### Your task
Please write out exactly the lines of the data below from the line holding "You are a GUI" through the line holding "1215x847 pixels.", and leave out the rest.

*** Opening of Task material ***

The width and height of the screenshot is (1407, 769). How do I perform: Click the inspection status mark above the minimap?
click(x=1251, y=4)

*** Close of Task material ***
*** Opening of Task material ***

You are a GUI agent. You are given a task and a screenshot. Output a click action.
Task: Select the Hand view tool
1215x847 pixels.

*** Close of Task material ***
*** Opening of Task material ***

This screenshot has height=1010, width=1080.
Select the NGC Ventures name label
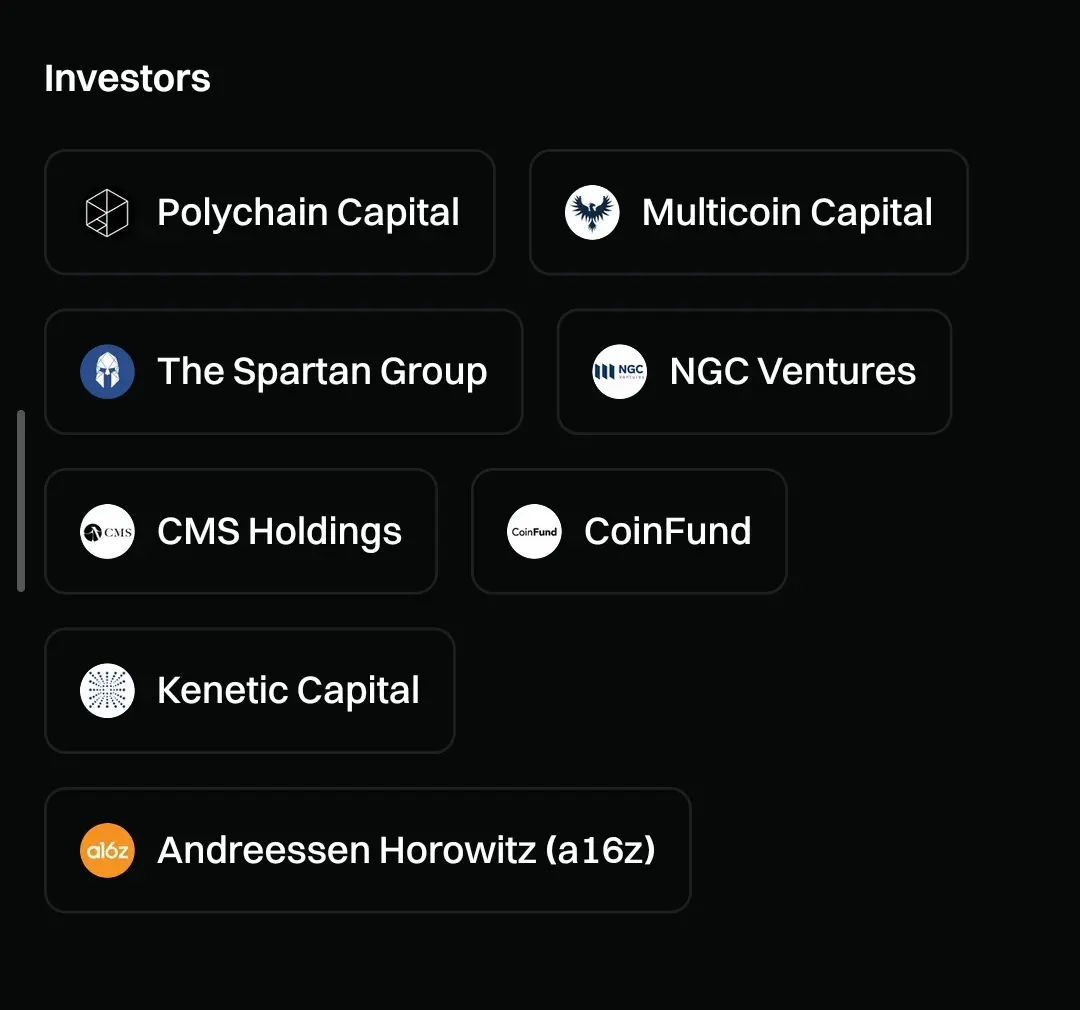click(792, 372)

*** Close of Task material ***

### Written answer
You are a GUI agent. You are given a task and a screenshot. Output a click action.
Task: Select the Hand view tool
1215x847 pixels.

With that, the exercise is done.